+++ MATERIAL PROVIDED
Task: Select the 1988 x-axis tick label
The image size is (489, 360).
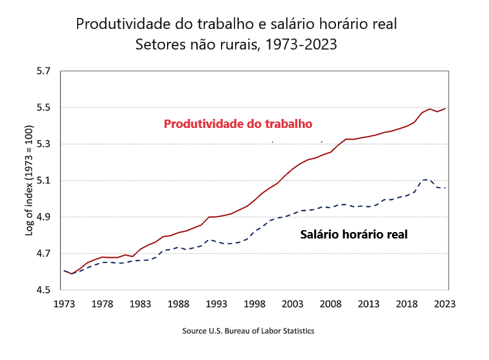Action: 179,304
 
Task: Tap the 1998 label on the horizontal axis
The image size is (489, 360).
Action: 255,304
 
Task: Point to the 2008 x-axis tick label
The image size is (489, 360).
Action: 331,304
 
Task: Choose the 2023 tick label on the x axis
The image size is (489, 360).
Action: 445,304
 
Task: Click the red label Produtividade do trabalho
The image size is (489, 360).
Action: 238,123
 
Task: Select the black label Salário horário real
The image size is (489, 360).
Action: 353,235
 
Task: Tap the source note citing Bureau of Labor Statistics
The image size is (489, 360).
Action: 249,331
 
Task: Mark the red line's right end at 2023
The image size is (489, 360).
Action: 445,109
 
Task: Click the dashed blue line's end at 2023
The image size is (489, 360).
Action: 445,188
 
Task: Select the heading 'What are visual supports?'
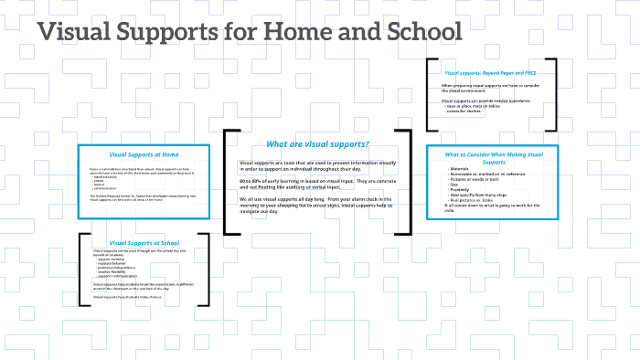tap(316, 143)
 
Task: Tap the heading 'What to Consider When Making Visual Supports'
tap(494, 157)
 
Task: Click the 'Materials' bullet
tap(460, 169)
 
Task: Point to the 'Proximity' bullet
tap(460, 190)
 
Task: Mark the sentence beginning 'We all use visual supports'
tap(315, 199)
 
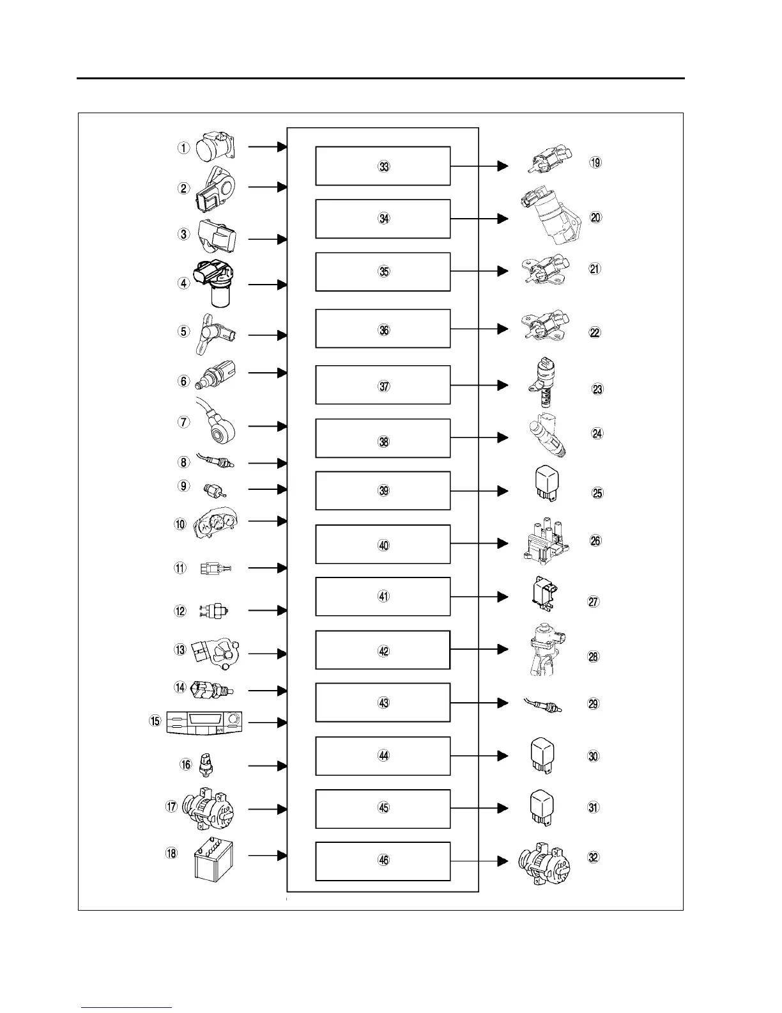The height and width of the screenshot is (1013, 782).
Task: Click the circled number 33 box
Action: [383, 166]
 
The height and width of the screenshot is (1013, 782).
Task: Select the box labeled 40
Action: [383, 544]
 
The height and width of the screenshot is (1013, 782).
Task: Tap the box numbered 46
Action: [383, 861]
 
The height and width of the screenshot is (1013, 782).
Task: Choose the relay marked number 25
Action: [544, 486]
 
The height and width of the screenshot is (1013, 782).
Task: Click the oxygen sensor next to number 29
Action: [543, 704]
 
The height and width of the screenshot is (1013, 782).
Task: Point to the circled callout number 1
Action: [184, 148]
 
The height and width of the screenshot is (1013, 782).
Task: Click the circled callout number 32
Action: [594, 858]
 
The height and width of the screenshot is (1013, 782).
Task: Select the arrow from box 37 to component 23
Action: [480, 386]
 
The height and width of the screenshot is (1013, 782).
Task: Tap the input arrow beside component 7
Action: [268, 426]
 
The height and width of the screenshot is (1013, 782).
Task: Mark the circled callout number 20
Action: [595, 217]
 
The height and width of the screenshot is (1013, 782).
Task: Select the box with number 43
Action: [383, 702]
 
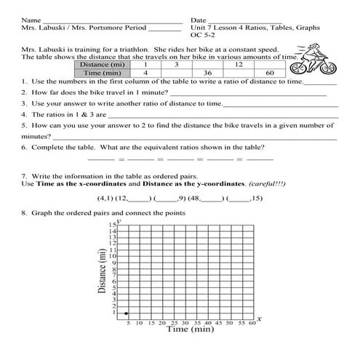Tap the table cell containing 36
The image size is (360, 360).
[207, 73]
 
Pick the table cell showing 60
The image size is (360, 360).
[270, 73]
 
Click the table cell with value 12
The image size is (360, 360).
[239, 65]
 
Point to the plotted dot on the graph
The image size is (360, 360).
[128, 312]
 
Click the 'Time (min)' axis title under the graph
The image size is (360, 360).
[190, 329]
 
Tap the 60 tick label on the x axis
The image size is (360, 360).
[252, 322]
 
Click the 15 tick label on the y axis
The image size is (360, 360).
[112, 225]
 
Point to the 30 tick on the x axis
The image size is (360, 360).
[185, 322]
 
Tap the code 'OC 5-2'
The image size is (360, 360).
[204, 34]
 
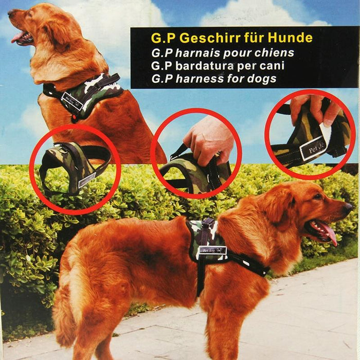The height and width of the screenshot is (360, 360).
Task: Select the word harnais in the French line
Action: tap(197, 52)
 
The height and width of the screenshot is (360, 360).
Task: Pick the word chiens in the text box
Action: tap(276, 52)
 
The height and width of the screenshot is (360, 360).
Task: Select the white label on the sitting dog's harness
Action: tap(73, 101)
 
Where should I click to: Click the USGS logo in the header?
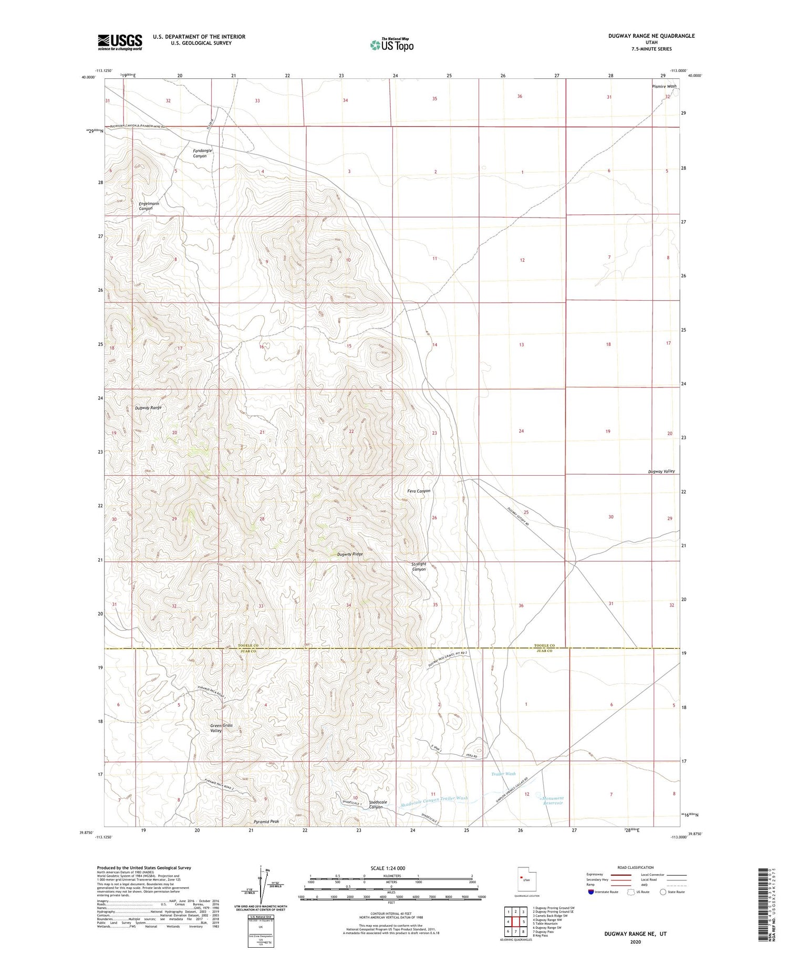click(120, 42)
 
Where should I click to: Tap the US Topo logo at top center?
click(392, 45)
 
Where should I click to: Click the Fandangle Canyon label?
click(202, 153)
++++++
+++ MATERIAL PROVIDED
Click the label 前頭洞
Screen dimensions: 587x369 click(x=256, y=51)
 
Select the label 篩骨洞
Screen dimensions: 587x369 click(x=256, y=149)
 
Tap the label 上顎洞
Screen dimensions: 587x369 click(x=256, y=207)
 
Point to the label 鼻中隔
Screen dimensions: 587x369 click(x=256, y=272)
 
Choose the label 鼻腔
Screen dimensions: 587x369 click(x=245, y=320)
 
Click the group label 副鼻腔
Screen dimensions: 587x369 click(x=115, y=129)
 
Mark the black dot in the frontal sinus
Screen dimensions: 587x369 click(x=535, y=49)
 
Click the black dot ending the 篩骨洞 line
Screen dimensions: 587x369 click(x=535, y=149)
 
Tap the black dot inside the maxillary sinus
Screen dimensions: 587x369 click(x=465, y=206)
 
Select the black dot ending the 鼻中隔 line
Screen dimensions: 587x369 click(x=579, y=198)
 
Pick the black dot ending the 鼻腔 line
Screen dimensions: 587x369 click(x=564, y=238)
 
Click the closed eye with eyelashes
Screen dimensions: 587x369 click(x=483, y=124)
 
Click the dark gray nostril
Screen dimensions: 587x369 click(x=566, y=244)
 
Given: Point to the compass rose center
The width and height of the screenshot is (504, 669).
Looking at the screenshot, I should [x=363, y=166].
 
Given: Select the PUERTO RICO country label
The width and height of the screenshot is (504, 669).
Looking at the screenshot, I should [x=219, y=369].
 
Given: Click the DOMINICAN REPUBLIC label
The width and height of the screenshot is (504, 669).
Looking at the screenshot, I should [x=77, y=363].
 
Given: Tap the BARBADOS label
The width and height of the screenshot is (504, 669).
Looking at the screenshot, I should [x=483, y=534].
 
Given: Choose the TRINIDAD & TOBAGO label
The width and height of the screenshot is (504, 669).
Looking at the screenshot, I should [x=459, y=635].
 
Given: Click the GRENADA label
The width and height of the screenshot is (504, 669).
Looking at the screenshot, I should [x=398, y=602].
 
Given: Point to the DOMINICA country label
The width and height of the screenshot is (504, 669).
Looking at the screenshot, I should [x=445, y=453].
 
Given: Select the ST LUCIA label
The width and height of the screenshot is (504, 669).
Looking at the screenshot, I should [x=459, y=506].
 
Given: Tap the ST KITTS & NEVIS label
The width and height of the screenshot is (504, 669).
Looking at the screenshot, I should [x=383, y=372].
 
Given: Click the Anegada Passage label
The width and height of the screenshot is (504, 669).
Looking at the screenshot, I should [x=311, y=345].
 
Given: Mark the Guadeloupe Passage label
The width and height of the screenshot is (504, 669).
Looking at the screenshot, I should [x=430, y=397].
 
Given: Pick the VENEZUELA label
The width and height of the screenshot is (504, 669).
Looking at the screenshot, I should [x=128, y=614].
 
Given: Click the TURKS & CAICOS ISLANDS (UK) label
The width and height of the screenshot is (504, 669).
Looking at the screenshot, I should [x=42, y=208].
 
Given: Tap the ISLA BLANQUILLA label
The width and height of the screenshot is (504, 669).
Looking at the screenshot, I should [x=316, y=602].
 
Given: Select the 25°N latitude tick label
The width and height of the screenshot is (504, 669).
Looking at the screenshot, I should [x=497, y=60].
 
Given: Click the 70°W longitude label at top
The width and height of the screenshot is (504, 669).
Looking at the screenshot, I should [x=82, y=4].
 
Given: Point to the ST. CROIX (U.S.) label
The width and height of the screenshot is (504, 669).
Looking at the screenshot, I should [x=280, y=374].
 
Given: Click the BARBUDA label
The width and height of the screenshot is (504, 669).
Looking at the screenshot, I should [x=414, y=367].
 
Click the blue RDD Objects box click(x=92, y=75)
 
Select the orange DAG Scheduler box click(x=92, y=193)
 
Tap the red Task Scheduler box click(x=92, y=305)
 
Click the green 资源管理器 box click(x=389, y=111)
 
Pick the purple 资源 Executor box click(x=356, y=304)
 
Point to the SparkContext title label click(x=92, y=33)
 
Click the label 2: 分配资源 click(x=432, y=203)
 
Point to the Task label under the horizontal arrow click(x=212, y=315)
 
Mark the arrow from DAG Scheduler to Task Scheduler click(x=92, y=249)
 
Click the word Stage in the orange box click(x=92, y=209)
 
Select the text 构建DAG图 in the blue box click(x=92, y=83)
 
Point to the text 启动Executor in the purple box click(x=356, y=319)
++++++
+++ MATERIAL PROVIDED
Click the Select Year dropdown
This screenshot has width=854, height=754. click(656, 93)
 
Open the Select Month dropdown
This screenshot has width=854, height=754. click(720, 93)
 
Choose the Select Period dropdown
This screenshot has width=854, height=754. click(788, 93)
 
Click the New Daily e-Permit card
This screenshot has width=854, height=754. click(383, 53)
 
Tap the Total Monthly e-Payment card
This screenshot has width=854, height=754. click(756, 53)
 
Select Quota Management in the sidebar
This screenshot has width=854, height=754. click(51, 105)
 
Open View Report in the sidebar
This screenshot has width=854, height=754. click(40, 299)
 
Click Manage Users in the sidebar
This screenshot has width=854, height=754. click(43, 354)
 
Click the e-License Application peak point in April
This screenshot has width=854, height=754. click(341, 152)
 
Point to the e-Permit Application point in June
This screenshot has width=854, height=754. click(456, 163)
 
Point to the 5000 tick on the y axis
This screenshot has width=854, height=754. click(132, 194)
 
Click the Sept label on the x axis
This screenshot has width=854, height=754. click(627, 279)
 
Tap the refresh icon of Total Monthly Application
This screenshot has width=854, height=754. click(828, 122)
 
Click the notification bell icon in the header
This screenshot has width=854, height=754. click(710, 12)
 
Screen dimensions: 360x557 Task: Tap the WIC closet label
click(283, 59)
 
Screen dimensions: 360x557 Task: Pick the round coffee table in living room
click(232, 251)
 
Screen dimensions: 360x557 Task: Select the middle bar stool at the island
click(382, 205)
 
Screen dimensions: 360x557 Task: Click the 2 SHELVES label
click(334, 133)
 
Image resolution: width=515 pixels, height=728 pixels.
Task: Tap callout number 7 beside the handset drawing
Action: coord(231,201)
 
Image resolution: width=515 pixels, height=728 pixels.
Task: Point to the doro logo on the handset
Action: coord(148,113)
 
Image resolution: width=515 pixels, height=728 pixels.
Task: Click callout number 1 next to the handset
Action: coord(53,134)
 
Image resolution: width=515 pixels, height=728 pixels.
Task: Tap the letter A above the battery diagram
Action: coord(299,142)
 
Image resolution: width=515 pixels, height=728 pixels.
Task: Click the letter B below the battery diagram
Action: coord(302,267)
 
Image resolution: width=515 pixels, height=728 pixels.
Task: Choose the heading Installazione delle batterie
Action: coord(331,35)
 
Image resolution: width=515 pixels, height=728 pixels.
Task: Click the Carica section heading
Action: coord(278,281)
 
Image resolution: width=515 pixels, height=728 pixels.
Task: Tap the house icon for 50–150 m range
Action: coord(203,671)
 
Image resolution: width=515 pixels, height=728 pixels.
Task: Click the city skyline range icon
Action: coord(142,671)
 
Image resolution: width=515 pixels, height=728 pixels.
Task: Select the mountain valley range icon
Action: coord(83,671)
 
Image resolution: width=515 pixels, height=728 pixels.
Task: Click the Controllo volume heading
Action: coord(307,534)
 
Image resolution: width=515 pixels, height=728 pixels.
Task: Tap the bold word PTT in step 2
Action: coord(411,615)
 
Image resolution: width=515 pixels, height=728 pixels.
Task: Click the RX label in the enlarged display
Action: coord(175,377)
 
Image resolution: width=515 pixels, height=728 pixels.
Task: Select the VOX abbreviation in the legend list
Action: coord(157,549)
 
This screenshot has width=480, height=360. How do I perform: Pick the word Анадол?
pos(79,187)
++++++
TASK STATEMENT.
Rewrite the items from the line containing "Task: Select the 1988 x-axis tick label" through the line containing "Action: [544, 486]", renaming "image size" to "image dimensions" everywhere in that stretch and keeping everything else the same. Leave out the pictures.

RESPONSE.
Task: Select the 1988 x-axis tick label
The image dimensions is (489, 360).
Action: 179,304
 
Task: Tap the 1998 label on the horizontal axis
The image dimensions is (489, 360).
Action: 255,304
 
Task: Point to the 2008 x-axis tick label
The image dimensions is (489, 360).
Action: 331,304
 
Task: Choose the 2023 tick label on the x axis
The image dimensions is (489, 360).
Action: 445,304
 
Task: Click the red label Produtividade do trabalho
The image dimensions is (489, 360).
Action: 238,123
 
Task: Select the black label Salário horário real
The image dimensions is (489, 360).
Action: 353,235
 
Task: Tap the source note citing Bureau of Labor Statistics
The image dimensions is (489, 360).
Action: 249,331
 
Task: Mark the red line's right end at 2023
The image dimensions is (489, 360).
Action: 445,109
 
Task: Click the dashed blue line's end at 2023
The image dimensions is (489, 360).
Action: 445,188
 
Task: Select the heading 'What are visual supports?'
tap(316, 143)
 
Task: Tap the heading 'What to Consider When Making Visual Supports'
tap(494, 157)
 
Task: Click the 'Materials' bullet
tap(460, 169)
 
Task: Point to the 'Proximity' bullet
tap(460, 190)
 
Task: Mark the sentence beginning 'We all use visual supports'
tap(315, 199)
 
The height and width of the screenshot is (1013, 782).
Task: Click the circled number 33 box
Action: [383, 166]
 
The height and width of the screenshot is (1013, 782).
Task: Select the box labeled 40
Action: [383, 544]
 
The height and width of the screenshot is (1013, 782).
Task: Tap the box numbered 46
Action: [383, 861]
 
The height and width of the screenshot is (1013, 782).
Task: Choose the relay marked number 25
Action: [544, 486]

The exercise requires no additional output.